St. Peter's Cemetery, later St. Mary's Cemetery, is the oldest Catholic cemetery in Halifax, Nova Scotia, containing an estimated 3,000 graves dating from 1784 until 1843. It is located in Downtown Halifax at the corner of Spring Garden Road and Grafton Street under a parking lot beside the St. Mary's Basilica and owned by the Roman Catholic Archdiocese of Halifax-Yarmouth.

==History==
The cemetery was created following passage of the 1783 Nova Scotia Catholic Relief Act which legalized land titles held by Roman Catholics and repealed penalties against Roman Catholic priests. The law allowed Halifax Catholics to build St. Peter's chapel in downtown Halifax and establish a cemetery on consecrated ground beside the church.
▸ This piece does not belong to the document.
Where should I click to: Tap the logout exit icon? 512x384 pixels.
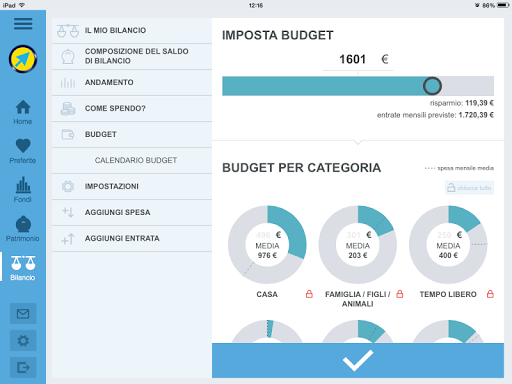pos(23,368)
Records for the first two decades of the cemetery have been lost, but burial records from 1801 onwards detail the interments of 2,578 men, women and children until the cemetery was closed in 1843. A conservative estimate of deaths for the first 20 years of the cemetery brings the total to 3,000 graves.

The St. Peter's church and cemetery was renamed St. Mary's cemetery in 1833. St. Peter's was then adopted as the name for the Roman Catholic church and cemetery in nearby Dartmouth. The cemetery closed in 1843 when the Holy Cross Cemetery opened. A small number of burials were moved from St. Peter's/St. Mary's to be reburied at the Holy Cross Cemetery.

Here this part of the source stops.